Tout porte à croire aussi qu’il existait deux écoles au sein de la diplomatie soviétique : l’une dont le chef de file était l’ancien ministre des Affaires étrangères, M. Édouard Chevardnadze, qui privilégiait les relations avec les États-Unis au point d’effacer toute autre préoccupation ; l’autre, qui ne renonçait pas à défendre, autant que c’était possible, le capital d’autorité, de prestige et d’influence acquis par l’URSS depuis des décennies dans une grande partie du Tiers-Monde et en particulier au Proche-Orient. Quoi qu’il en soit, il ne fallait pas s’étonner des démarches soviétiques en vue d’éviter une victoire politique et militaire totale des États-Unis ; elles correspondaient à un certain intérêt national dont on a vu que les dirigeants russes, en proie aux pires difficultés, n’entendaient pas les sacrifier : on l’a vu pour leur acharnement à négocier les conditions militaires de l’unification des deux Allemagnes, on l’a vu dans le même acharnement qu’ils mirent à négocier le règlement de l’affaire d’Afghanistan et qui permit, en effet, contrairement à toutes les analyses et prédictions occidentales, le maintien du régime de Kaboul, même s’il a perdu toute vocation révolutionnaire, mais que l’URSS entendait préserver, ne serait-ce qu’en raison du voisinage immédiat de ses républiques d’Asie centrale.

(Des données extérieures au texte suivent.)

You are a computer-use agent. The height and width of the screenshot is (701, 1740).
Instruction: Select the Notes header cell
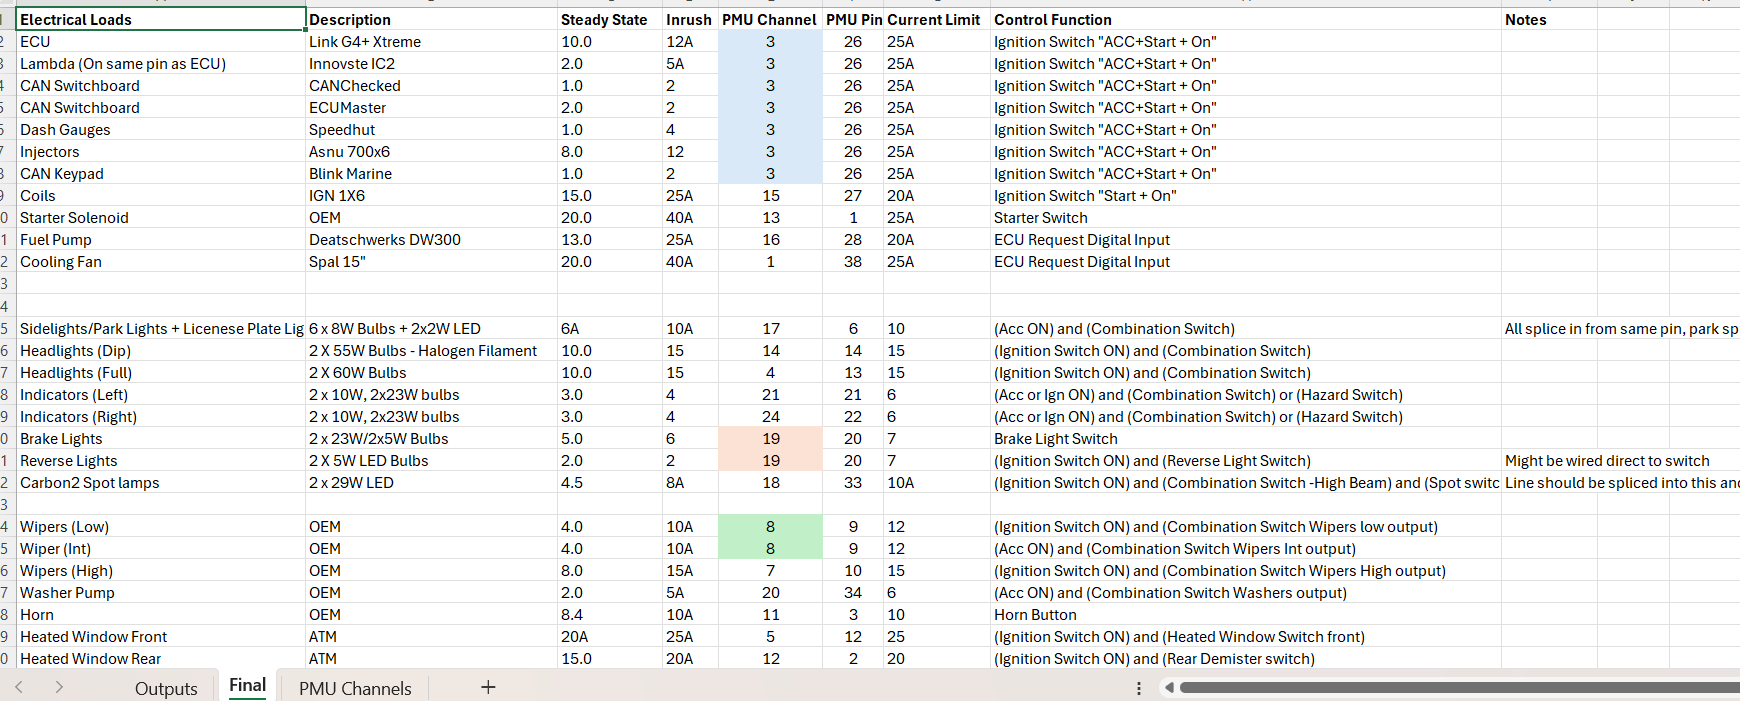tap(1549, 19)
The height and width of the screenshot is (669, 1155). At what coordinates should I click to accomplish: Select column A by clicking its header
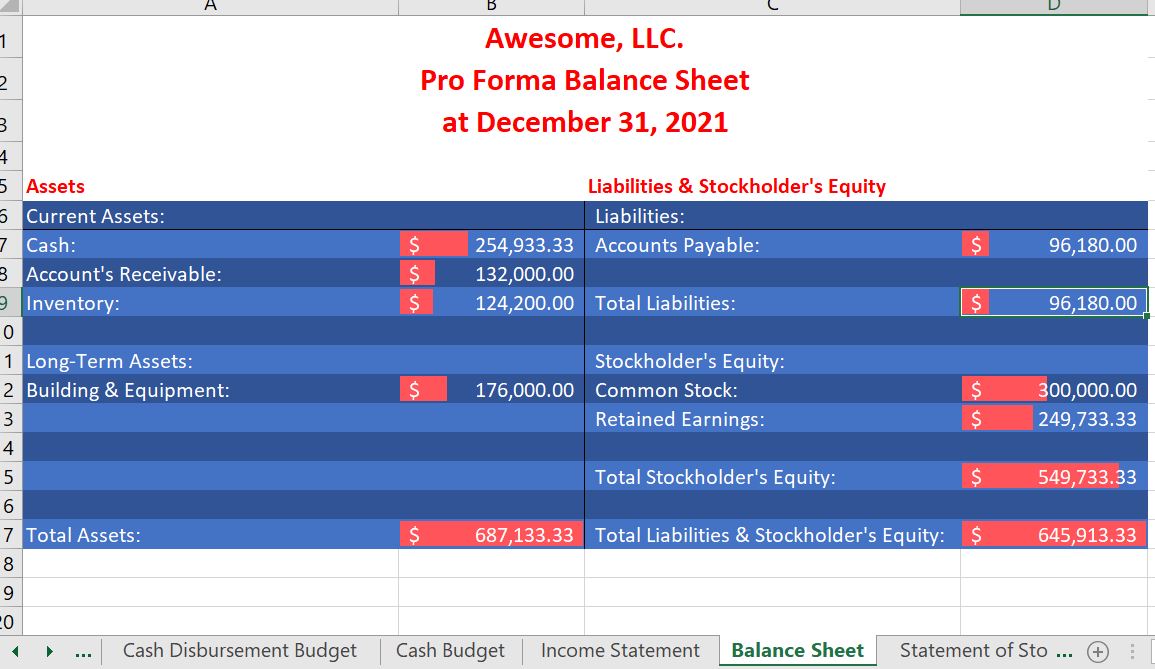(210, 6)
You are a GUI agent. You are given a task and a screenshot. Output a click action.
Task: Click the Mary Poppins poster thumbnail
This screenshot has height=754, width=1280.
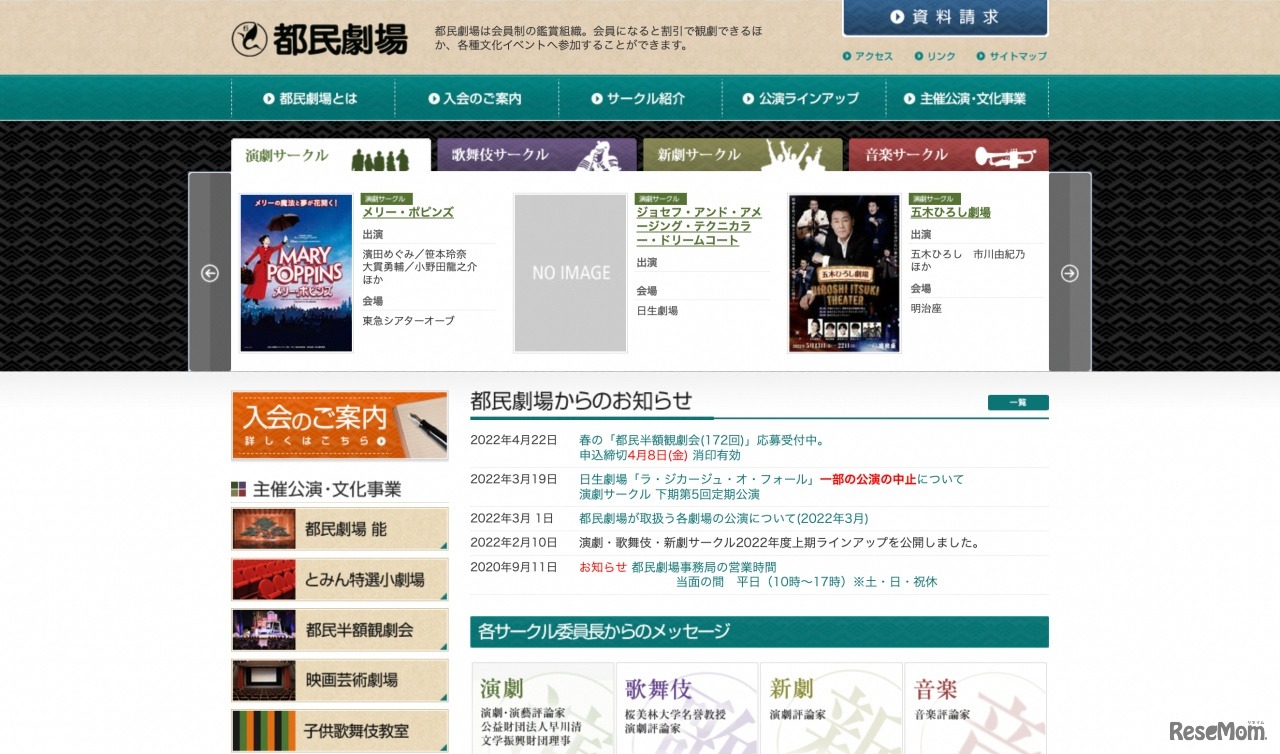295,272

Les mêmes exigences d’intérêt national la conduisaient à se préoccuper du sort de la guerre entre l’Irak et les coalisés : elle ne jugeait certainement pas conformes à ses intérêts traditionnels une victoire totale des États-Unis et leur prépondérance exclusive dans une région aussi importante pour les relations stratégiques internationales, mais surtout aussi proche des zones les plus sensibles pour elle, c’est-à-dire de ses républiques caucasiennes et musulmanes. Nul doute que demain comme hier, et quels que soient les développements à venir, elle ne tente d’y rétablir un certain équilibre, avec les moyens plus limités qui sont les siens, mais en s’appuyant, pour y parvenir, sur les puissances ayant la même préoccupation.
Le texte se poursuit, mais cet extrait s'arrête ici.